PPARγ and RBP4 are known to regulate lipid and glucose metabolism and insulin resistance. The influences of PPARγ (C1431T and Pro12Ala) and RBP4 (-803GA) polymorphisms on metabolic syndrome in HIV-infected patients receiving anti-retroviral therapy were examined in this study.


A cross-sectional study of HIV-1 infected adults with antiretroviral therapy for more than one year in the National Cheng Kung University Hospital was conducted. The gene polymorphisms were determined by quantitative PCR.
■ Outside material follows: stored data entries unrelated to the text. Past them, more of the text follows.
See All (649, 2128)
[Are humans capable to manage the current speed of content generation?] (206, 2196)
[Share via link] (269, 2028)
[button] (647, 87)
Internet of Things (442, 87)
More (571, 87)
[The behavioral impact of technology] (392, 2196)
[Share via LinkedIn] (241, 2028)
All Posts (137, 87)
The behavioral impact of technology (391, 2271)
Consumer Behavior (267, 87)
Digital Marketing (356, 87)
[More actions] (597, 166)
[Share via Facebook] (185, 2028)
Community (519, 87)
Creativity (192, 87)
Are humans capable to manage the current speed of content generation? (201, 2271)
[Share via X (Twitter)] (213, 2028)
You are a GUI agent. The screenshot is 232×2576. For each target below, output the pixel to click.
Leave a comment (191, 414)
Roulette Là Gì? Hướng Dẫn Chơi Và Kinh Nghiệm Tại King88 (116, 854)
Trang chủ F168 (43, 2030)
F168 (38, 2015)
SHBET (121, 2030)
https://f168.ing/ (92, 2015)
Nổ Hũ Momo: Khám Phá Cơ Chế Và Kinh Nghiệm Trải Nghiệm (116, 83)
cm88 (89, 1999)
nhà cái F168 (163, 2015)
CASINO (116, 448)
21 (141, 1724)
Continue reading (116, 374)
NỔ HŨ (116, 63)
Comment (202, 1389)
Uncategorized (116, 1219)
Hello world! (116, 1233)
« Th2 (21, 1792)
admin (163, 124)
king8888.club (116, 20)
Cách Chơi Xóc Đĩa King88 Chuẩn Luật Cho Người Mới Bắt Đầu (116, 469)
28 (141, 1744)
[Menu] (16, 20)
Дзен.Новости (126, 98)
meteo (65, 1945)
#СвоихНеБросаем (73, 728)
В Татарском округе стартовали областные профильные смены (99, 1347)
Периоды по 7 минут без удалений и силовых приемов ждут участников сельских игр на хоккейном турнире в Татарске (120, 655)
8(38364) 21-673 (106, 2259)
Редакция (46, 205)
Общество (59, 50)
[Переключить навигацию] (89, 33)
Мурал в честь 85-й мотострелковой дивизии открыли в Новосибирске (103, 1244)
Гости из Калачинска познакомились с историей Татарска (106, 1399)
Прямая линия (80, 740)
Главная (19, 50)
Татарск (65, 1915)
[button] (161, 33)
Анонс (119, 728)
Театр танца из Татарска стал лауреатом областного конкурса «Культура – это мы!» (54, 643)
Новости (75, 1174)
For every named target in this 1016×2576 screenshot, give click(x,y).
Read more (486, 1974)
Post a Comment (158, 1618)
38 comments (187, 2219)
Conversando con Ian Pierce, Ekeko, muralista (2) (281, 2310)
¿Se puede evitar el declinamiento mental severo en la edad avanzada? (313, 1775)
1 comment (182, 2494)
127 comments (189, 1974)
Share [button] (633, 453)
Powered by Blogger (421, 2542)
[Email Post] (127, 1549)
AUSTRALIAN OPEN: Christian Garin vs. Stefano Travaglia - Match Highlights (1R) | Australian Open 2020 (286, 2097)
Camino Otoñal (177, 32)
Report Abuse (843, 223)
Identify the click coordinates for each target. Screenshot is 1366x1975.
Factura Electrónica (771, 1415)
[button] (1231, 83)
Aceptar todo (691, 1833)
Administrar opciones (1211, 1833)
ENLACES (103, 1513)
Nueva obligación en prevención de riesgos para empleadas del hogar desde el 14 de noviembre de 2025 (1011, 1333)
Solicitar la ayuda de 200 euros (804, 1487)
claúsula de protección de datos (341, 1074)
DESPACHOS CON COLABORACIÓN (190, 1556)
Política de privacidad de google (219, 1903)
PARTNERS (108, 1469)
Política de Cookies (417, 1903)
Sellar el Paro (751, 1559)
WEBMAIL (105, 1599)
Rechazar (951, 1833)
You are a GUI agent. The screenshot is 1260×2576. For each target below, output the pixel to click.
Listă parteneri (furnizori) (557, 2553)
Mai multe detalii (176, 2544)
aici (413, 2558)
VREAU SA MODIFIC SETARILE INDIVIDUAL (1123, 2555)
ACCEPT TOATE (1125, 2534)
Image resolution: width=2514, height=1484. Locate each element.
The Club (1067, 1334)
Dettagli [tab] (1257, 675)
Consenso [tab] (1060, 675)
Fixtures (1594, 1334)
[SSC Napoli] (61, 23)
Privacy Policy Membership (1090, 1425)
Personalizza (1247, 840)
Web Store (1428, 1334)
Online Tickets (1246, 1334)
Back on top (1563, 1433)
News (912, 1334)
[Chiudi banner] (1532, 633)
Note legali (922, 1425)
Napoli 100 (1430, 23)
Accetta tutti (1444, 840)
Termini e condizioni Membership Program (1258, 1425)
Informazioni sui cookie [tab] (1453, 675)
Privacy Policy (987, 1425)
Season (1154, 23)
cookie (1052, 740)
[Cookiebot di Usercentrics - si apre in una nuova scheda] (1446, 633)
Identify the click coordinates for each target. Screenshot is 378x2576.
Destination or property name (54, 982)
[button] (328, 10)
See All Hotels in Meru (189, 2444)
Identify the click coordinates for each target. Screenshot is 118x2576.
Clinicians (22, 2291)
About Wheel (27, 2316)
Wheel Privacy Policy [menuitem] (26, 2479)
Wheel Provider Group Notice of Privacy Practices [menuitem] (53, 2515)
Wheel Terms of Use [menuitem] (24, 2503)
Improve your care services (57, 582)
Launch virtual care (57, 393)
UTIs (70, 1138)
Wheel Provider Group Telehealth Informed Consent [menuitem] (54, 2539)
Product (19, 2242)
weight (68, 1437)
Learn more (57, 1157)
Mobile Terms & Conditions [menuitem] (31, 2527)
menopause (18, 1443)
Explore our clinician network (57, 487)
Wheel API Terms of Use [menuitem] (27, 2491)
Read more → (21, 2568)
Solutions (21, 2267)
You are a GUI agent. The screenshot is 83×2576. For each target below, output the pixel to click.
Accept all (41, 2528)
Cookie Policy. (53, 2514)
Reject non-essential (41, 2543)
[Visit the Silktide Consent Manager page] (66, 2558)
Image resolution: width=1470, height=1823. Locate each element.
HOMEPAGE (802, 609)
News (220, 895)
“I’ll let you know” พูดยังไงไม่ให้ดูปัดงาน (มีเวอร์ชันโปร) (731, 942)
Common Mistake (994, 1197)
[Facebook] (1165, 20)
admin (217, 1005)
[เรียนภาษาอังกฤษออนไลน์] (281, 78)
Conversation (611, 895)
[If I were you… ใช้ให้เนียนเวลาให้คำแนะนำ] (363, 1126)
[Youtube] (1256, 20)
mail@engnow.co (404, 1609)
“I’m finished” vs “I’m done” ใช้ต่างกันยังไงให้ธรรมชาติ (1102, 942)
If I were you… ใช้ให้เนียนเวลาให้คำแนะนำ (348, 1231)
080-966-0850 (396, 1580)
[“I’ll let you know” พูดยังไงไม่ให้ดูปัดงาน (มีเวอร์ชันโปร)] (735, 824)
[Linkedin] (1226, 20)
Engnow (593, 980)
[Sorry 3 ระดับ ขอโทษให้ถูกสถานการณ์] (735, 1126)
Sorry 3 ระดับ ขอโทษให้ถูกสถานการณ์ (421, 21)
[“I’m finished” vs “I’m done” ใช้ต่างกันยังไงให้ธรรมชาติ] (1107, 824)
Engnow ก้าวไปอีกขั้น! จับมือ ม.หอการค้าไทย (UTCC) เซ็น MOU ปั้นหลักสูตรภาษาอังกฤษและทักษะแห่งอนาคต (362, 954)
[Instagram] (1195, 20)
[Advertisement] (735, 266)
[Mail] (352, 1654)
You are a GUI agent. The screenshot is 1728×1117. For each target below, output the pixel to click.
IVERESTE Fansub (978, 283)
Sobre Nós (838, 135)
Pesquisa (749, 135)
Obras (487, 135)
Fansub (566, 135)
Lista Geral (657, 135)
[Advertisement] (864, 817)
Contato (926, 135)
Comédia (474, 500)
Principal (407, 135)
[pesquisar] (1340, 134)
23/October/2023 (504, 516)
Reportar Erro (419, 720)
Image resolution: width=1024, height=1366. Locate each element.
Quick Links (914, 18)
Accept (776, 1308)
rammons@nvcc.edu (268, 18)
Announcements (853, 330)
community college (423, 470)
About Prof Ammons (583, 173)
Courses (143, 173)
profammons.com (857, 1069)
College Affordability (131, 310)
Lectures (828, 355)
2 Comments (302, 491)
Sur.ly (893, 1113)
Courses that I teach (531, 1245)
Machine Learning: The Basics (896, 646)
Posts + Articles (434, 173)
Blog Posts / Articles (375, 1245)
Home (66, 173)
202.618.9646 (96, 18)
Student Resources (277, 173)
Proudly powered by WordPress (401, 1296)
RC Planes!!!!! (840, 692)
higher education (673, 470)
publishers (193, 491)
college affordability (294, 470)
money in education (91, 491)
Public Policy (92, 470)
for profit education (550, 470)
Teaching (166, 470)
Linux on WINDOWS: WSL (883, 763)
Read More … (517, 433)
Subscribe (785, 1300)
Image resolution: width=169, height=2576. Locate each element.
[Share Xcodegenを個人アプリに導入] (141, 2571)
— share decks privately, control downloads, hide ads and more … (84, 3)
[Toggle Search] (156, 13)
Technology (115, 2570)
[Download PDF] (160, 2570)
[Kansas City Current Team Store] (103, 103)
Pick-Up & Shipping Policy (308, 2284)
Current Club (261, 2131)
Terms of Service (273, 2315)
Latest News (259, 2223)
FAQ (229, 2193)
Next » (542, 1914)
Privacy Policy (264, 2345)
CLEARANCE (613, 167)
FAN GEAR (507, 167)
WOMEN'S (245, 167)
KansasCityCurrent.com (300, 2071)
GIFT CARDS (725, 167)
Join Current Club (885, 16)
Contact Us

Ninety-one patients were included in the study. Eighty-two (90.1%) patients were males with a mean age of 44.4 years. For the C1431T polymorphism in PPARγ, while patients with the T allele (48.4%) had trends toward lower rate of hypertriglyceridemia, the borderline significance together with insignificant power did not support the protective effect of the T allele against development of hypertriglyceridemia. For the Pro12Ala polymorphism in PPARγ, although patients with the Pro/Ala genotype (8.8%) had a higher level of serum LDL (138.0 vs. 111.5 mg/dl, P = 0.04) and trends toward higher rates of hypercholesterolemia and serum LDL>110 mg/dl, these variables were found to be independent of the Pro/Ala genotype in the multivariate analysis. For the -803GA polymorphism in RBP4, patients with the A allele (23.1%) more often had insulin resistance (HOMA>3.8; 33.3 vs. 8.7%, P = 0.01) and more often received anti-hypoglycemic drugs (14.3 vs. 1.4%, P = 0.04). The detrimental effect of the A allele in RBP4 -803GA polymorphism on development of insulin resistance was supported by the multivariate analysis adjusting for covariates.


The impacts of PPARγ C1431T and Pro12Ala polymorphisms on metabolism in HIV-infected patients are not significant. RBP4 -803GA polymorphism has increased risk of insulin resistance in HIV-infected patients with anti-retroviral therapy.